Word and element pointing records
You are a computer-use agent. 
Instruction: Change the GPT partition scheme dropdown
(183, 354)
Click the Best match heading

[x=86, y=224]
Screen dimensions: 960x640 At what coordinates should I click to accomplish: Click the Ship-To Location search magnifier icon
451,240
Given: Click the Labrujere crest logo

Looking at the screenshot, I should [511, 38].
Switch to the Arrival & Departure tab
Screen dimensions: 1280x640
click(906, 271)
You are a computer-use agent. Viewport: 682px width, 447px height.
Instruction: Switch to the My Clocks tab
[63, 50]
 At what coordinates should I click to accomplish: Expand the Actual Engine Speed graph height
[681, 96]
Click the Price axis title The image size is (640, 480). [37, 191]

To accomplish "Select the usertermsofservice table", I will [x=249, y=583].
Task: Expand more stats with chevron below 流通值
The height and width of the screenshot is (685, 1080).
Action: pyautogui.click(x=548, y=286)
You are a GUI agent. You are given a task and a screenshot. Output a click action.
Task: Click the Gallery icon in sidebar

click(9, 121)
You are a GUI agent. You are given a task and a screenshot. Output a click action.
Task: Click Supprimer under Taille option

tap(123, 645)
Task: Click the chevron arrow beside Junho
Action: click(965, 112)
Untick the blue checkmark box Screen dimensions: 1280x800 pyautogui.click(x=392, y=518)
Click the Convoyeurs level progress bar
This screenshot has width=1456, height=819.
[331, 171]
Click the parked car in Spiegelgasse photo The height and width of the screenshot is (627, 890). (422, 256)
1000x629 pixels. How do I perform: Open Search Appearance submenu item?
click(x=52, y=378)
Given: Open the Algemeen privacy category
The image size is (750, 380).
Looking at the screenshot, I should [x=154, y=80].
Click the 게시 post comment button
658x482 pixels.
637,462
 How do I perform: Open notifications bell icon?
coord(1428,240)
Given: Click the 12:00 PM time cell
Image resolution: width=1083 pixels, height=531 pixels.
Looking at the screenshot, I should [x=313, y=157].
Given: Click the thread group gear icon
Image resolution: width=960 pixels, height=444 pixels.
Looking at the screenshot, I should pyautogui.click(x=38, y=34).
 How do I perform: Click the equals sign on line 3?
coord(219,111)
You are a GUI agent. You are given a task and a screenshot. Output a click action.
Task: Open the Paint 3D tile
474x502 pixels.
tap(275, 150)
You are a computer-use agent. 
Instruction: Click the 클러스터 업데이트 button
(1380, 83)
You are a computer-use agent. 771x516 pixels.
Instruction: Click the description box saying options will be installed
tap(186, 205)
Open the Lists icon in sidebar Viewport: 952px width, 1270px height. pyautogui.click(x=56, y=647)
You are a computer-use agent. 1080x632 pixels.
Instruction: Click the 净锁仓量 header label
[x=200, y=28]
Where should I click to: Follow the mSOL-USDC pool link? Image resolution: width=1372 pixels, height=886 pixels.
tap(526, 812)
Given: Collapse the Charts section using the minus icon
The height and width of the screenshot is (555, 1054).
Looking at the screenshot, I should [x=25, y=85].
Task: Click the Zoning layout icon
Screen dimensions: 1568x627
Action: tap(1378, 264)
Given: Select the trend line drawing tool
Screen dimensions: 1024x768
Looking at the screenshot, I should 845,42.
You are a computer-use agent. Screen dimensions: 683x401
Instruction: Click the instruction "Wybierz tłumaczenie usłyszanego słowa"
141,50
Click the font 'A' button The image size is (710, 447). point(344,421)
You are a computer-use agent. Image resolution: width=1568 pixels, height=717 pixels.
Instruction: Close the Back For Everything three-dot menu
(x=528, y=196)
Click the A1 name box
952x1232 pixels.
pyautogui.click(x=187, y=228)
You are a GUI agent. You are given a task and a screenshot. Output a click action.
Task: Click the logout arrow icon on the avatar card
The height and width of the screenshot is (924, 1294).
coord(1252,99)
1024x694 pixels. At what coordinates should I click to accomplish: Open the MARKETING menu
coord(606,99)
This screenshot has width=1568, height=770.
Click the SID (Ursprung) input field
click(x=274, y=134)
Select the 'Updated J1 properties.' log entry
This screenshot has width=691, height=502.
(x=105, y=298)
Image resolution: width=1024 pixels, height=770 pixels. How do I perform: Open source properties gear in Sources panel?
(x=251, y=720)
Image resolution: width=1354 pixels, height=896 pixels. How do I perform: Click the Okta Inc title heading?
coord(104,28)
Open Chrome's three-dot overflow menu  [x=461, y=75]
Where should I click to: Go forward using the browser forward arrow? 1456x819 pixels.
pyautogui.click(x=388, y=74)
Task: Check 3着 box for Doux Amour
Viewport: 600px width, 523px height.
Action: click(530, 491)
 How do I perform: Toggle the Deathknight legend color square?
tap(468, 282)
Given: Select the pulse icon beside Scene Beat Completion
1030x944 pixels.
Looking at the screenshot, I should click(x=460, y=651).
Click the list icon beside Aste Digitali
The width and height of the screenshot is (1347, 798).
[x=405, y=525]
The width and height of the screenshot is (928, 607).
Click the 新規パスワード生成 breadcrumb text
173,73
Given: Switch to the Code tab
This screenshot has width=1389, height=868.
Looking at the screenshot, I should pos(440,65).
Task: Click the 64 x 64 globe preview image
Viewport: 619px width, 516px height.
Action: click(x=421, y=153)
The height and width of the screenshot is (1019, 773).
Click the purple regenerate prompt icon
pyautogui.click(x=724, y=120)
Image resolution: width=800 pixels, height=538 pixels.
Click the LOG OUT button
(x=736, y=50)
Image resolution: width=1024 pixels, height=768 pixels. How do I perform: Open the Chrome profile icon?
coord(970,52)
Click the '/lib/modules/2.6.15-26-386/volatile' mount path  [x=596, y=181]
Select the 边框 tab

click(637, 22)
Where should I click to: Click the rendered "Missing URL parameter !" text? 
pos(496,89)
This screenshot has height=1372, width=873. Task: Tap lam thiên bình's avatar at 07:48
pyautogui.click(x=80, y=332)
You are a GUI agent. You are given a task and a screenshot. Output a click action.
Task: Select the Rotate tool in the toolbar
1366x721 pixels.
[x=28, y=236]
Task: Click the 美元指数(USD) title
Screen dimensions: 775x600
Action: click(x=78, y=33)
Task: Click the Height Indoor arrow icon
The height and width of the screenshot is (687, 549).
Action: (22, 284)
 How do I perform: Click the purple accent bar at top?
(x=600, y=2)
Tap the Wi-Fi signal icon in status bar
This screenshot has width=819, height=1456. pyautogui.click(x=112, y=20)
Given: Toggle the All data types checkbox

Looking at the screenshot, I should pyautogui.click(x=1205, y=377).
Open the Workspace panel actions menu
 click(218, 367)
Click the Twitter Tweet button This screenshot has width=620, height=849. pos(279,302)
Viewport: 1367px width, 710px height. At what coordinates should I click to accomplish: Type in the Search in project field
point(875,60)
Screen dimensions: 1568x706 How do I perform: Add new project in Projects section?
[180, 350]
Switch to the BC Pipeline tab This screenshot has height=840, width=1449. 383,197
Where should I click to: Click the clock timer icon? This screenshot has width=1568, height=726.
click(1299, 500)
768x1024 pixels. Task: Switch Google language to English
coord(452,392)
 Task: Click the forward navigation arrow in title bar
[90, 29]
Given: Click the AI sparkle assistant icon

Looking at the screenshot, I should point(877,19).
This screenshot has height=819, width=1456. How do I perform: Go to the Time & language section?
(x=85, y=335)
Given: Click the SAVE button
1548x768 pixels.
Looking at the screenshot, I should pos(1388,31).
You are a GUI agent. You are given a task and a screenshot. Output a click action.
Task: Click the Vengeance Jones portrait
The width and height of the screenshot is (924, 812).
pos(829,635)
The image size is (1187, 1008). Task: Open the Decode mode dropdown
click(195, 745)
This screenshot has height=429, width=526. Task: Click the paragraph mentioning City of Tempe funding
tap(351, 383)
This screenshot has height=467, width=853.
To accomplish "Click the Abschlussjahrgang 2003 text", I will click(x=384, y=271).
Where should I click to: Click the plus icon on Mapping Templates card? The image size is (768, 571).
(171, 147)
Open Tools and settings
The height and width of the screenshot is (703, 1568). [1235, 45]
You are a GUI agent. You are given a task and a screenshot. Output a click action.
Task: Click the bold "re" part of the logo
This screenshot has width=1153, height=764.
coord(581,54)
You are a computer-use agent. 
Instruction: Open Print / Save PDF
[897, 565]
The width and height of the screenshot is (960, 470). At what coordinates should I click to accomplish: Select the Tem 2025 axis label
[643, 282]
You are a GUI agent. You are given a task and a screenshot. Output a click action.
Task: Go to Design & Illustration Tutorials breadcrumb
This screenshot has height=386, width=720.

• _Set task_:
Can you turn the records into a numbered list, starting with the line that contains "Open the Lists" and going on through the line that contains "Looking at the screenshot, I should 845,42.", with blank lines left out?

• _Task output_:
1. Open the Lists icon in sidebar Viewport: 952px width, 1270px height. pyautogui.click(x=56, y=647)
2. You are a computer-use agent. 1080x632 pixels.
3. Instruction: Click the 净锁仓量 header label
4. [x=200, y=28]
5. Where should I click to: Follow the mSOL-USDC pool link? Image resolution: width=1372 pixels, height=886 pixels.
6. tap(526, 812)
7. Given: Collapse the Charts section using the minus icon
8. The height and width of the screenshot is (555, 1054).
9. Looking at the screenshot, I should [x=25, y=85].
10. Task: Click the Zoning layout icon
11. Screen dimensions: 1568x627
12. Action: tap(1378, 264)
13. Given: Select the trend line drawing tool
14. Screen dimensions: 1024x768
15. Looking at the screenshot, I should 845,42.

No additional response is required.